Text to read:
Machine learning is an extremely versatile tool. Some applications are very public, like Spotify’s Discover Weekly, Netflix’s Movie Recommender, or Google Translate. Many more are hidden, built behind the scenes by teams that used AI to solve some unique challenge for their business.
If your business has a large amount of data and you are asking yourself, “How can I use AI to build something smart from our data?” — keep reading. We’ve helped many businesses answer this question and discover the best use cases for them. This is our process:
1. Set up a meeting with the right people
2. Introduce everyone to machine learning
3. Absorb everything, assume little
4. Make a list of processes ripe for machine learning
5. Check feasibility
6. Prioritize
7. Research
8. Make a decision
1. Set up a meeting with the right people
Whatever use cases you want to discover have to be rooted in strategic priorities and available data. Neither management nor engineering can give you all the answers. You need a cross-disciplinary meeting. Have a meeting with a product visionary (CEO, VP Product) and someone who knows every dataset (CTO, Head of Data Engineering). You should plan at least half a day for this.
You need a cross-disciplinary meeting.
2. Introduce everyone to machine learning
Machine learning is a tool like any other: the more you understand it, the better you can put it to use. If people think it’s a magical black box, then they won’t be able to pitch in and help you with your search.

Required actions:
[a] Transcribe the passage on finding machine learning use cases word for word, starting at "Machine learning is an" and ending at "for their business.".
[b] Carry on the passage on finding machine learning use cases from its final sentence.
The material that comes next is separate from the passage on finding machine learning use cases.

Data shown:
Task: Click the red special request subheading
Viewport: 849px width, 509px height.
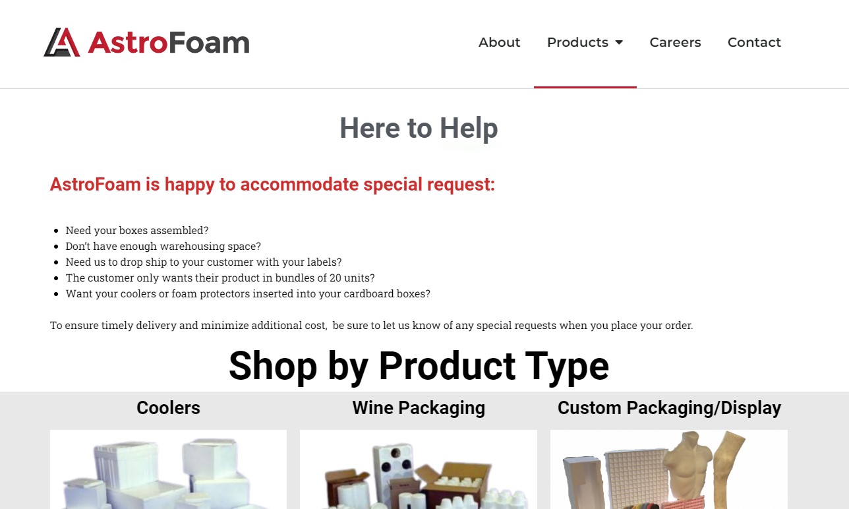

Answers given:
[a]
Machine learning is an extremely versatile tool. Some applications are very public, like Spotify’s Discover Weekly, Netflix’s Movie Recommender, or Google Translate. Many more are hidden, built behind the scenes by teams that used AI to solve some unique challenge for their business.

[b]
So lift the veil on machine learning. Make it practical, leave out the math, and cover these three basics:
- What is machine learning?
- When can you use it?
- What are the common misconceptions?
Find out more: The 3 Basics of Machine Learning
Once everyone has an understanding of what machine learning is, it’s time for you to learn from them.
3. Absorb everything, assume little
Every firm is unique. Even within narrow verticals, the overlap in what two different companies need is smaller than you might think. Don’t try to fit your business into a box.
Map the terrain.
Goals. What goals are driving the company right now? What are the challenges behind these goals?
History. What projects have been implemented in the past? What were the results, the challenges, and the lessons?
Data. What data exists? Where is it generated, and where is it saved? How much consistent history is there in each database? How exactly does each table look? Can the different datasets be merged on unique identifiers?
Infrastructure. What is the preferred infrastructure? Are there relevant policies or restrictions on which provider to use (on-premises, AWS, or Google Cloud)?
Data Science Strategy. What is your data science vision? Do you want to build up your own expert team, or do you want to find an experienced team to build you a solution? Or a combination of both?
After you know what’s driving your business at the moment, you can get more concrete. Now it’s time to collect all the potential use cases.
4. Make a list of processes ripe for machine learning
Where is a lot of data is being used to automate decision making?
Machine learning is just a tool to automate pattern discovery and then make smart predictions based on those patterns. Most of the time it’s about improving an existing process by making it a little bit smarter. Processes that are good candidates for machine learning are usually:
Data based: Decision making is already entirely based on data.
Large scale: Decision making happens over and over again, thousands or millions of times.
Automated: The process already uses software to some degree.
Already automated, large-scale, data-based decision-making processes are the perfect potential candidates for machine learning systems.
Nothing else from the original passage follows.